Roman de Renart
Roman de Renart
(Tale of Reynard the Fox), a classic of French urban literature that was largely completed by the mid-13th century. The immediate sources of the work were fables circulating in the folklore of Europe that by the mid-12th century had taken the form in northern France of a cycle of narrative poems. Another source of the work was the Greco-Latin fable tradition of medieval literature.
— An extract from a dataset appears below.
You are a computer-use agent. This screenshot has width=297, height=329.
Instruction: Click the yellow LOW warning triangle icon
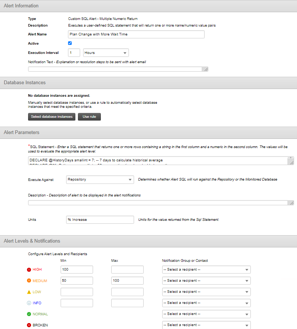[29, 292]
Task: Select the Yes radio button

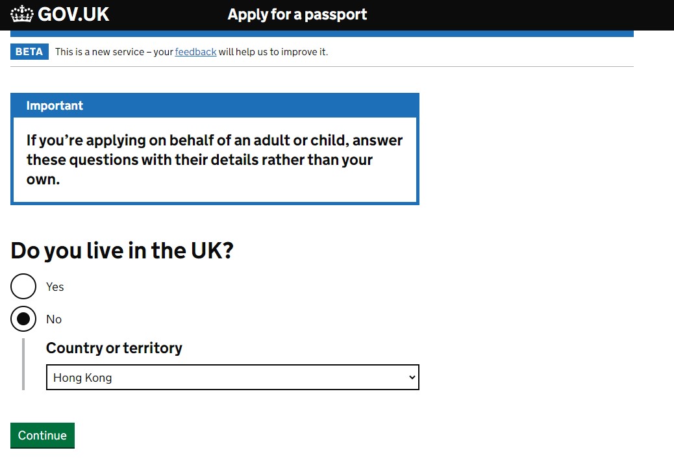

The Roman de Renart consists of 30 parts (branches), linked by the theme of the conflict between the cunning fox, Renart (Reynard), and the crude, stupid wolf, Isengrim. Like the fabliau, it is written in couplets. In the later parts, written in the 13th century, the entertaining and comic elements of masquerade are replaced by keen satirization of royal authority, the feudal aristocracy, and the clergy. The work has been translated into Dutch, Italian, English, German, and the Scandinavian languages. Goethe’s narrative poem Reineke the Fox (1793) goes back to the Low German version (1498).
PUBLICATIONS
Le Roman de Renart, branches 1–17. Edited by M. Roques according to the Cange manuscript. Paris, 1948–60 (in course of publication).In Russian translation:
In Khrestomatiia po zarubezhnoi literature: Literatura srednikh vekov. Compiled by V. I. Purishev and R. O. Shor. Moscow, 1953. Pages 294–305.
REFERENCES
Istoriia frantsuzskoi literatury, vol. 1. Moscow-Leningrad, 1946. Pages 144–50.Flinn, J. Le Roman de Renart. [Toronto] 1963.
Sudre, L. Les Sources du Roman de Renart. Geneva, 1974.